## Task A
Answer these questions from the Shakes article:
(i) In what year was the modern Chief Shakes Tribal House purportedly established as a reconstruction?
(ii) Which federal body lists the Chief Shakes Tribal House as a registered site?
(iii) Who raised the orphan Gush X’een as a nephew?
## Task B
Retype the part of the Shakes article starting at "A construction called" and ending at "the royal line.".

## Quoted passage
-------

= Shakes (Tlingit leaders) =

Shakes or Chief Shakes is a distinguished Tlingit leadership title passed down through generations among groups of native people from Northwestern North America.

A construction called the Chief Shakes Tribal House is a registered site per the Federal US National Park Service (NPS) which regularly features on websites advertising tourist experiences in the relevant region of Alaska. Purportedly the modern construction is a reconstruction established in 1940 of an earlier structure made by the Tlingit Indigenous Americans themselves and seated members of the royal line.

==Lineages of the Shakes==

===Origin===
The orphan Gush X’een (translation: Dorsal Fin Screen, English: Gushklin) lived at Ch’aal’in. He was a Teikweidí named Joonák’w. The leader of the Naanya.aayí, Suncock, took a liking to the orphaned boy and raised him as a nephew. Upon the death of Suncock, he became the leader of the clan.

-------

## Data

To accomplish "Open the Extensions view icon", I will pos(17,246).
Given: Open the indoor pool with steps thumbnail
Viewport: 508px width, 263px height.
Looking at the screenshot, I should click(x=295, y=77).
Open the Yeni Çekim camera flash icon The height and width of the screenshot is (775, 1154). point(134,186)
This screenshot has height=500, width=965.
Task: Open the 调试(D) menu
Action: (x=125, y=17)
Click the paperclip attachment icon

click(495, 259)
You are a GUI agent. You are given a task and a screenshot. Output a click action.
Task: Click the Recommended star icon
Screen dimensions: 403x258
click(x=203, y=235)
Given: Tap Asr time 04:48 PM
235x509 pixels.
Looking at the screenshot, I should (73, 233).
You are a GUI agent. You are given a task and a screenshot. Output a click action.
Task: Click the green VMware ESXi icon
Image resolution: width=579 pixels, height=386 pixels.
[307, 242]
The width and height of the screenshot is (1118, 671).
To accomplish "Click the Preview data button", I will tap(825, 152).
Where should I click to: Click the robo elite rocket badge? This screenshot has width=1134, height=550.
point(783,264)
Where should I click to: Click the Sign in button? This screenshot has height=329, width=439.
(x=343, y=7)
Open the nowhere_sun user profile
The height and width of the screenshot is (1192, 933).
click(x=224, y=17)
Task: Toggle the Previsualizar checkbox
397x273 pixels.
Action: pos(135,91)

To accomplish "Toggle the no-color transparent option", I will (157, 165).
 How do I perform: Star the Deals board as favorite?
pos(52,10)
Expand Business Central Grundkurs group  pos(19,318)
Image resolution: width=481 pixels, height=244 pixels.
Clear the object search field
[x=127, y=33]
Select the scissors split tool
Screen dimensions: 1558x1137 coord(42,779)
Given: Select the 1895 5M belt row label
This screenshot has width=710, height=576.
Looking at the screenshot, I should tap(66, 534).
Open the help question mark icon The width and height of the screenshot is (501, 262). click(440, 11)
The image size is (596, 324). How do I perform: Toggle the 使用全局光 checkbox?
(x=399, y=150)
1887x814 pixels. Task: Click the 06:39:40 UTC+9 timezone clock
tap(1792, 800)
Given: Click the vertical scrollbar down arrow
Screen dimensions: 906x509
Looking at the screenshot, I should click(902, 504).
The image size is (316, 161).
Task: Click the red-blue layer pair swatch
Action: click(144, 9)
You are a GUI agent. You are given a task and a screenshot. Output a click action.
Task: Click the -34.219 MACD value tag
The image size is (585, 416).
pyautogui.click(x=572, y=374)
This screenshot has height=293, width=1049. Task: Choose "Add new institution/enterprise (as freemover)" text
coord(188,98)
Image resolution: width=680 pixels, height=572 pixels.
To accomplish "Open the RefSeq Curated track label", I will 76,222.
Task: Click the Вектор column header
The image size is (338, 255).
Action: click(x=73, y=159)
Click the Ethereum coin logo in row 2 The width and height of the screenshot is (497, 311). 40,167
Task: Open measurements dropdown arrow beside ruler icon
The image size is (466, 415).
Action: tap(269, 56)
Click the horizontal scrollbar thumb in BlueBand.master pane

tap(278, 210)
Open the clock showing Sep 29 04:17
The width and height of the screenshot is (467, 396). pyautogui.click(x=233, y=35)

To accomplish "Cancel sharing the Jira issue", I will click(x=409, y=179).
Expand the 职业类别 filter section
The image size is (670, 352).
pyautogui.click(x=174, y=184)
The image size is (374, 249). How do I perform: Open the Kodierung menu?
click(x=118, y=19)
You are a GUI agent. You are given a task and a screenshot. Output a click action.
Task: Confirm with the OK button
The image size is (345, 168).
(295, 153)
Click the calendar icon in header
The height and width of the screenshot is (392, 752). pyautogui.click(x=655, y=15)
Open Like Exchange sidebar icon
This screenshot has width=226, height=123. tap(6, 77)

-------

## Correct output A
(i) 1940
(ii) The US National Park Service (NPS)
(iii) Suncock, the leader of the Naanya.aayí

## Correct output B
A construction called the Chief Shakes Tribal House is a registered site per the Federal US National Park Service (NPS) which regularly features on websites advertising tourist experiences in the relevant region of Alaska. Purportedly the modern construction is a reconstruction established in 1940 of an earlier structure made by the Tlingit Indigenous Americans themselves and seated members of the royal line.